### Stated exercise
Return the items below from the line containing "You are a computer-use" through the end of the records, copied exactly, with the pictures left out.

(Dataset excerpt)
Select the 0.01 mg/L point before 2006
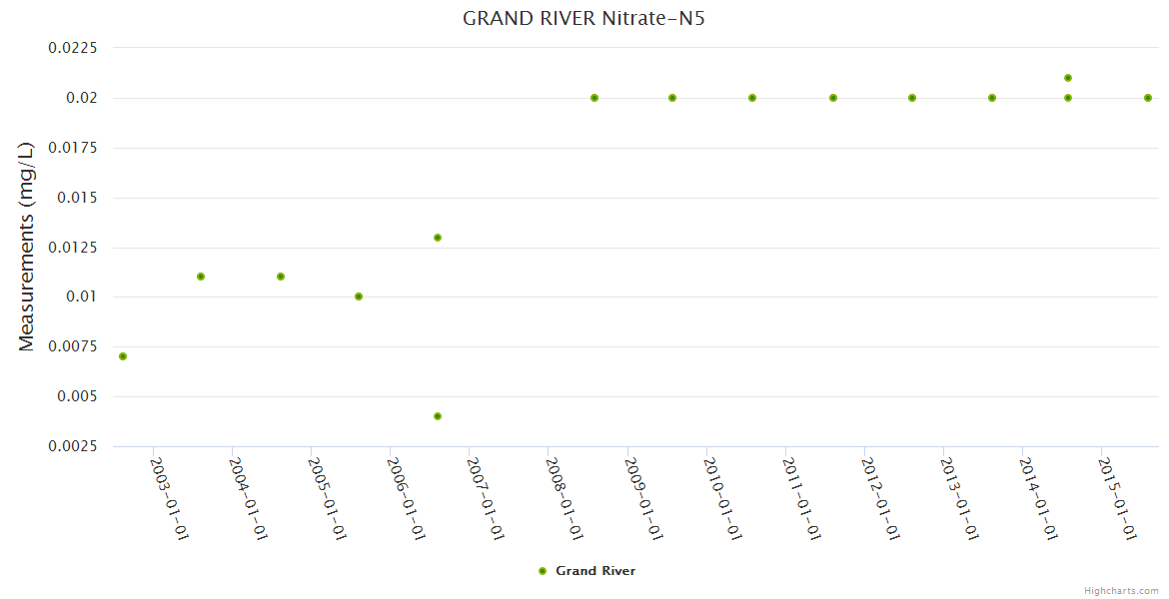 (x=359, y=297)
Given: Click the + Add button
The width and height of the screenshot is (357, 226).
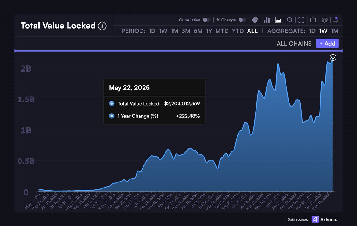Looking at the screenshot, I should [327, 44].
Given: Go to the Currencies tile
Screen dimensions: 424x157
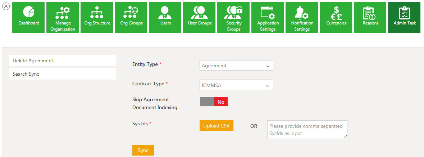Looking at the screenshot, I should pyautogui.click(x=336, y=17).
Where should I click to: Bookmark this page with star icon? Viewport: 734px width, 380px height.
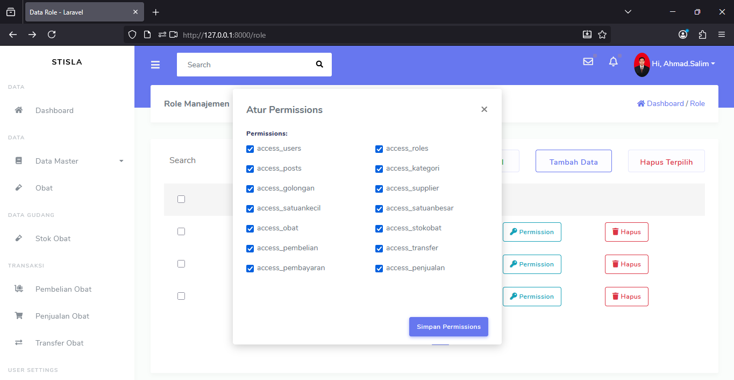[602, 34]
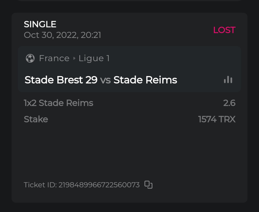The image size is (259, 212).
Task: Click the breadcrumb arrow between France and Ligue 1
Action: pyautogui.click(x=74, y=59)
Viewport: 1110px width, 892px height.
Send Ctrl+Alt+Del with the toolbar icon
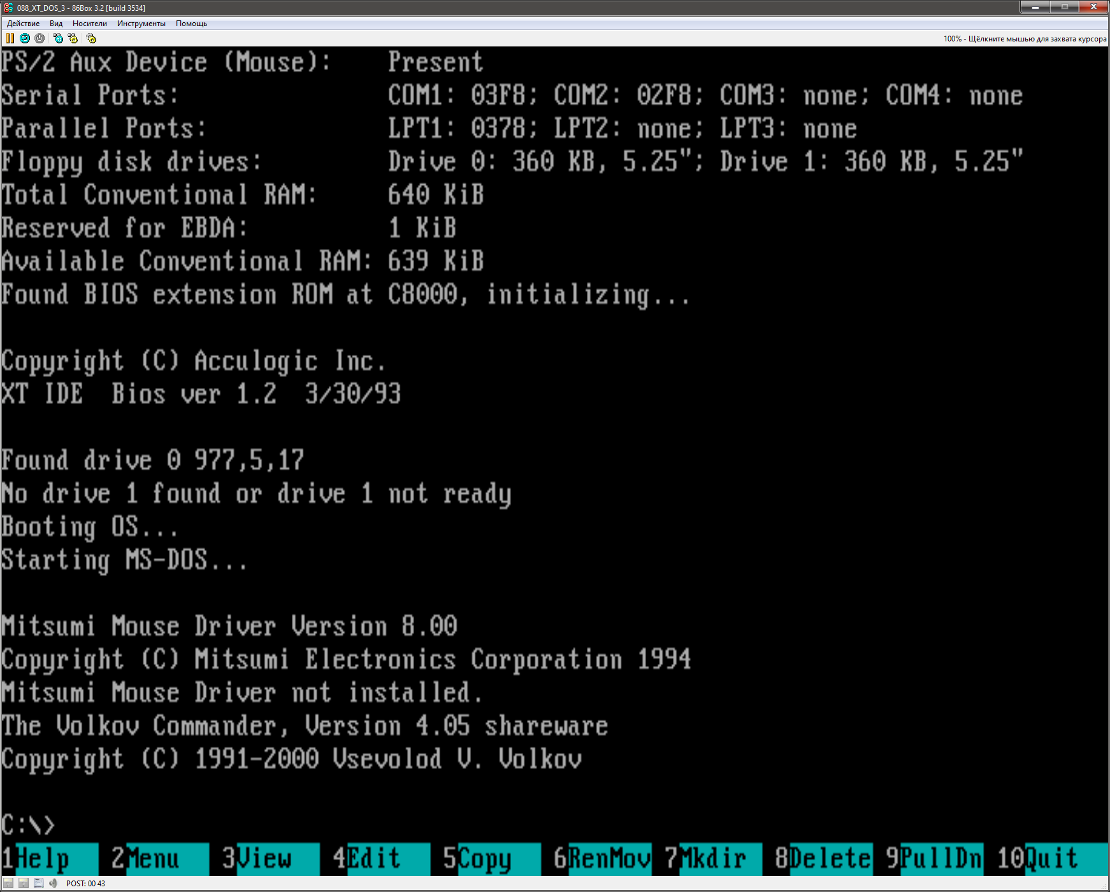pos(58,38)
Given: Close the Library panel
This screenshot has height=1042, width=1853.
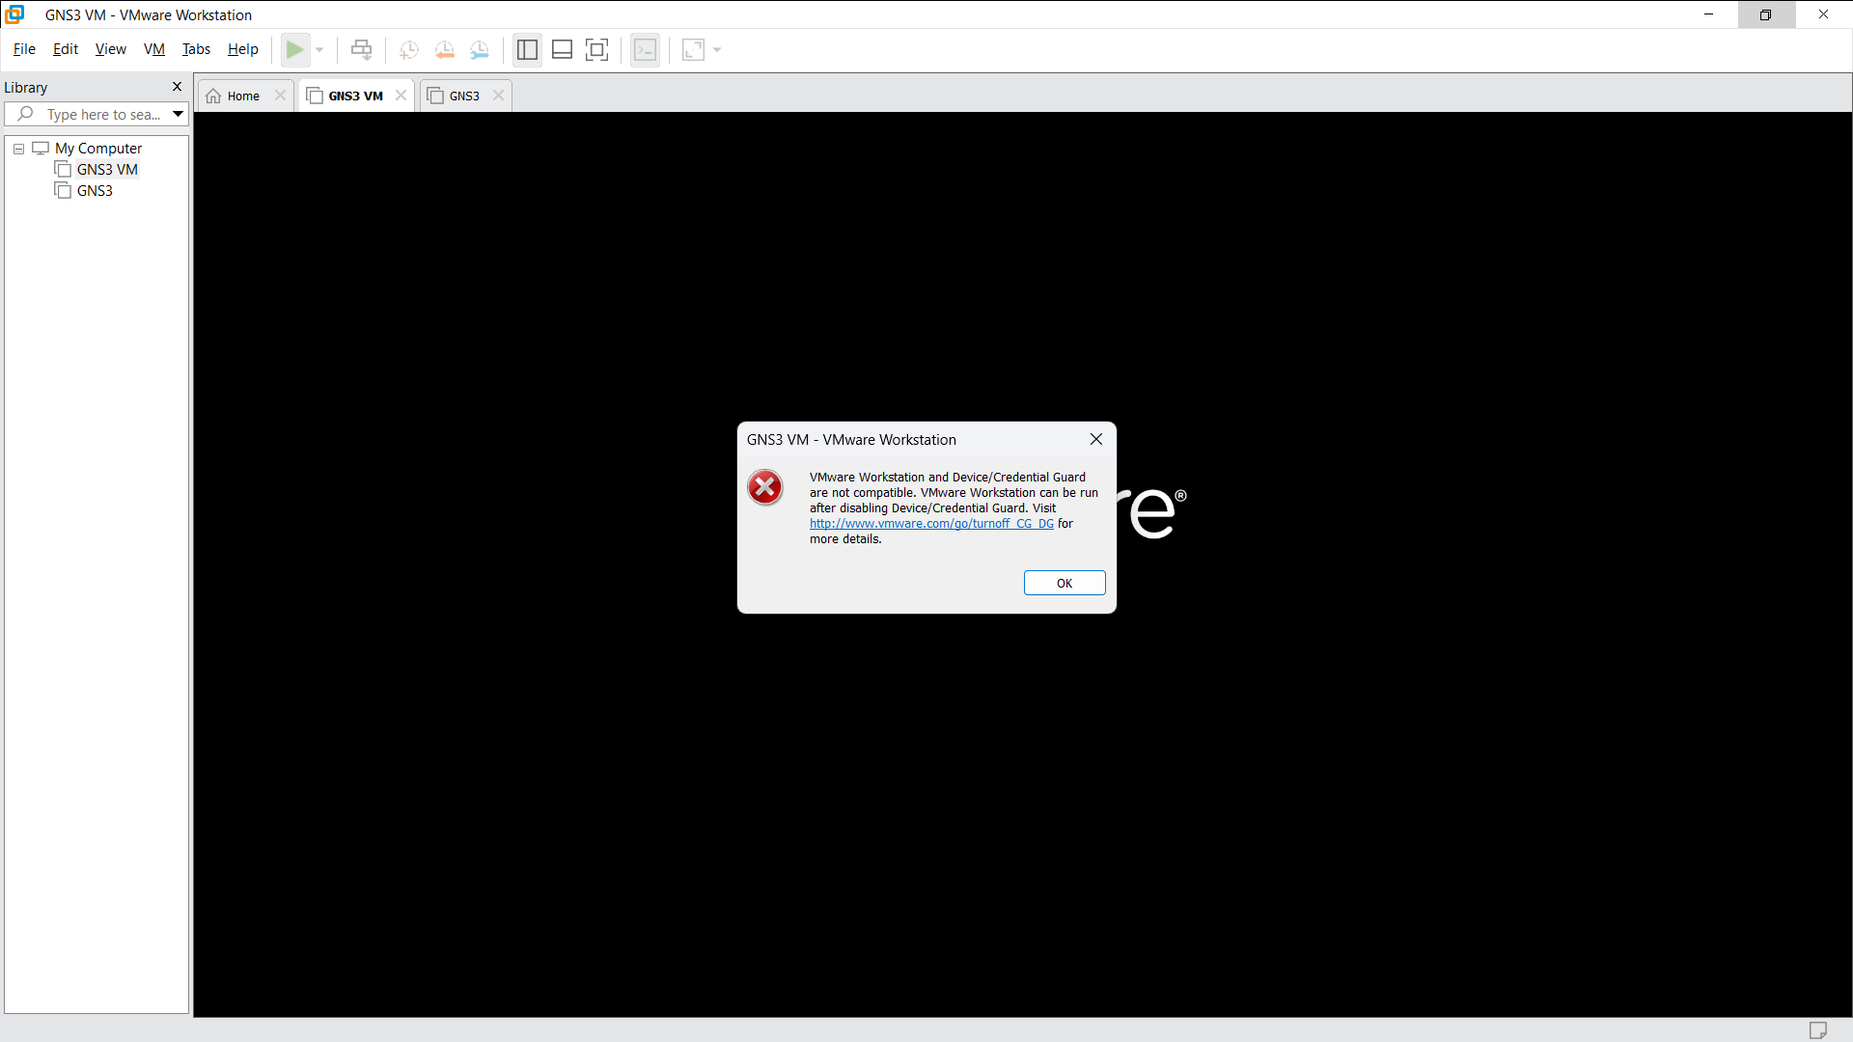Looking at the screenshot, I should (177, 86).
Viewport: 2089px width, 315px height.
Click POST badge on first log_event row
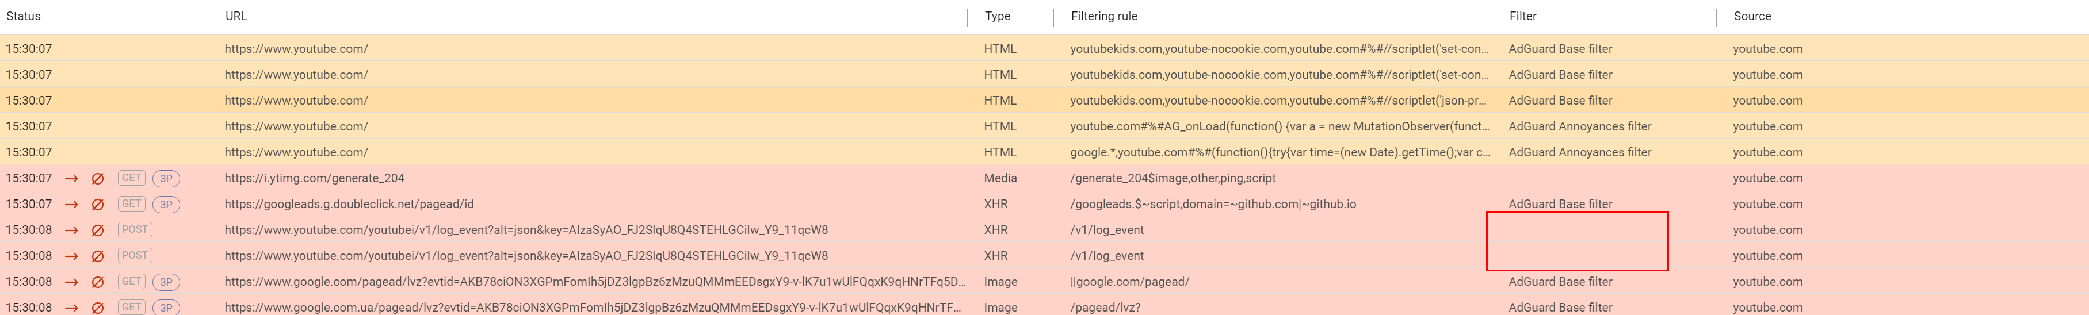pyautogui.click(x=135, y=230)
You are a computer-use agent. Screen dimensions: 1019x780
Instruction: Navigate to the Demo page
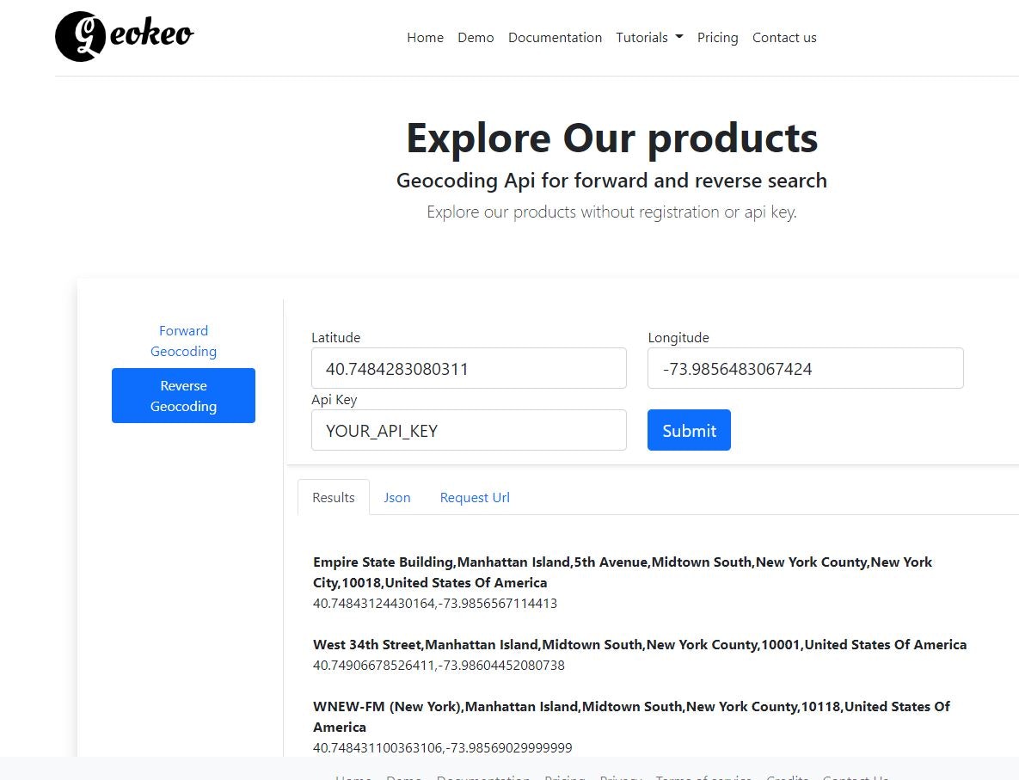[x=476, y=37]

### Finished answer
You are a computer-use agent. Screen dimensions: 1019x780
Instruction: Navigate to the Demo page
[x=476, y=37]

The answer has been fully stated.